A: Yes, DCC has a food pantry that is open to help all students in need. The efforts by the DCC staff, faculty and foundation are commendable. There are food resource locations in most of the buildings on campus reminding students they are supported at the college. DCC also participates in the ‘Single Stop’ program that provides a link to local social services resources for our students. These resources include childcare, WIC, SNAP, Medicaid, and more.
Q: Next door in Martinsville, a private foundation is now paying tuition for all Martinsville and Henry County graduates to go to community college. The goal here is to raise the community’s education levels. Would you like to see something like that in Danville?
A: Absolutely! I have seen a number of communities establish “Promise Grants” that covered the tuition cost for high school graduates seeking college education. Considering the investments from business and industry, high demand jobs available and the unfortunate number of dropouts or citizens without a GED in Danville, a program like this could really make a huge impact. Danville Community College would be a perfect entity to collaborate with a private foundation. I’m sure if someone like Mackenzie Scott had a chance to see and learn about the potential in the Danville area, she would invest and change many lives in the region.
Q: Tell me about the new aviation maintenance technology program. What is your hope for the program? How do you see it impacting the community?

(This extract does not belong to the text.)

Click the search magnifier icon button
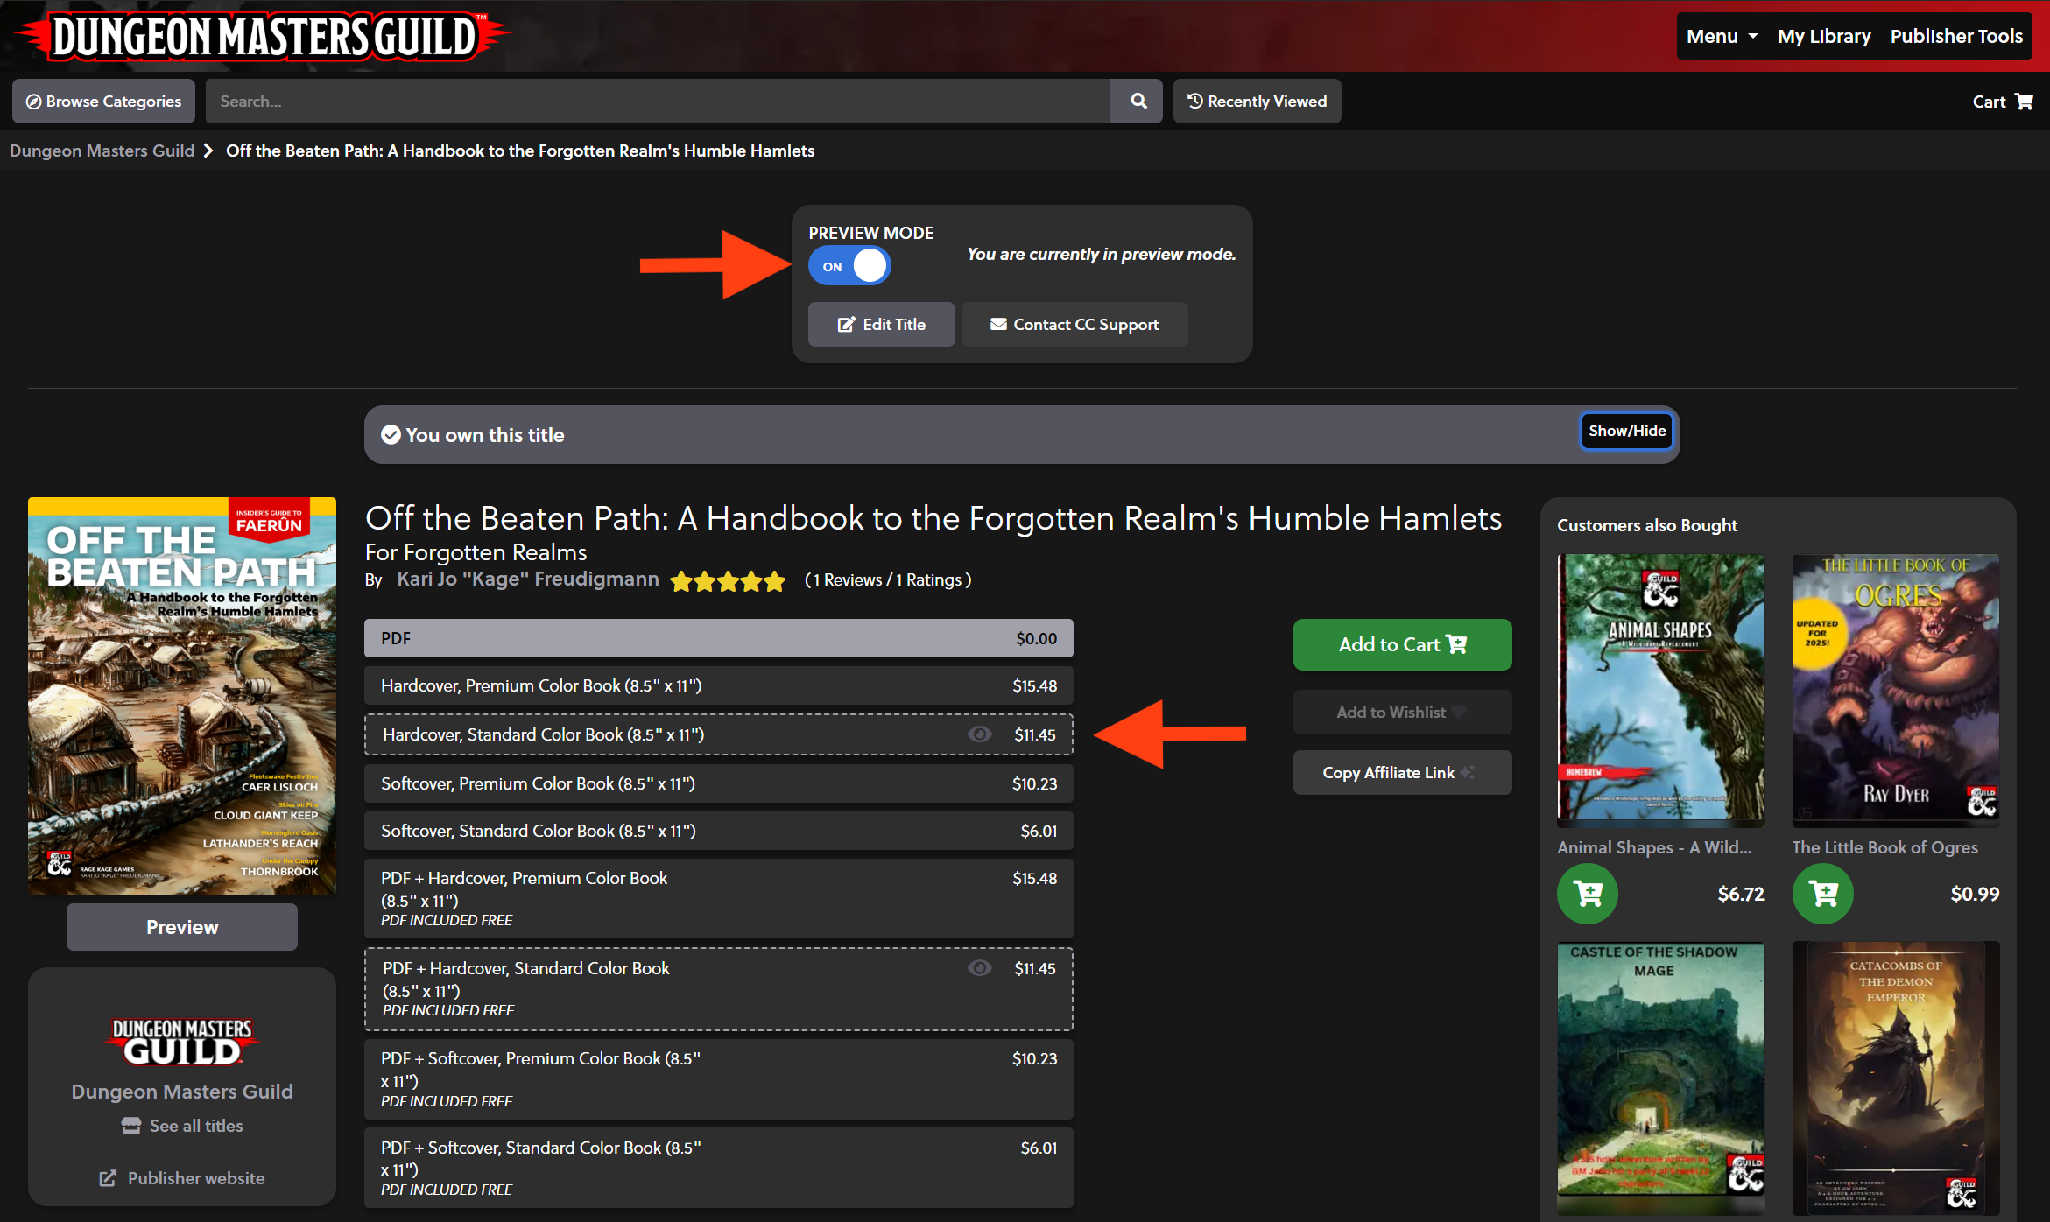This screenshot has height=1222, width=2050. [1138, 102]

A: The aviation maintenance program was already in motion upon my arrival. There are many partners from Danville at the table, and this program will fill a much-needed occupation need. With the growth of industry and the casino being built, there will be much more air traffic and those planes will need to be serviced. DCC is working to be ready and prepared to provide this service.

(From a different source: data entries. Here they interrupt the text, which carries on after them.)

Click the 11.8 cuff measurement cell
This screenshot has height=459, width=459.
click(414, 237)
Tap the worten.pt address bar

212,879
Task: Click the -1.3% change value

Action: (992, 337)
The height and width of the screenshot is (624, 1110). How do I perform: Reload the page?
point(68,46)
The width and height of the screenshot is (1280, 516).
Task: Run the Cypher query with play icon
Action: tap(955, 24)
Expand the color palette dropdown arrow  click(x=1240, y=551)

Q: Do you have any ideas for community engagement programs or activities?
A: Yes, lots of community engagement programs and activities will be announced in the coming weeks. Personally, in the first 30 days, I have attended back to school events, student celebrations, and community concerts. The DCC Foundation has a wonderful event scheduled for Friday August 5, the second annual “Suds, Swine, Sippin’ and Song” which is a fundraiser for student scholarships.
Q: Finally, what’s your favorite thing to do in Danville so far? Do you have a favorite restaurant or place to go?
A: My favorite thing to do in Danville so far has been getting out in the community to meet people. My wife and I enjoy the downtown area and have started to explore the walking trails and restaurants. Some of our current favorites are Links Coffee Shop, Me’s Burgers, and Crema and Vine. We are still looking forward to trying Ma Cakes and going back for more Dell’Anno’s Pizza!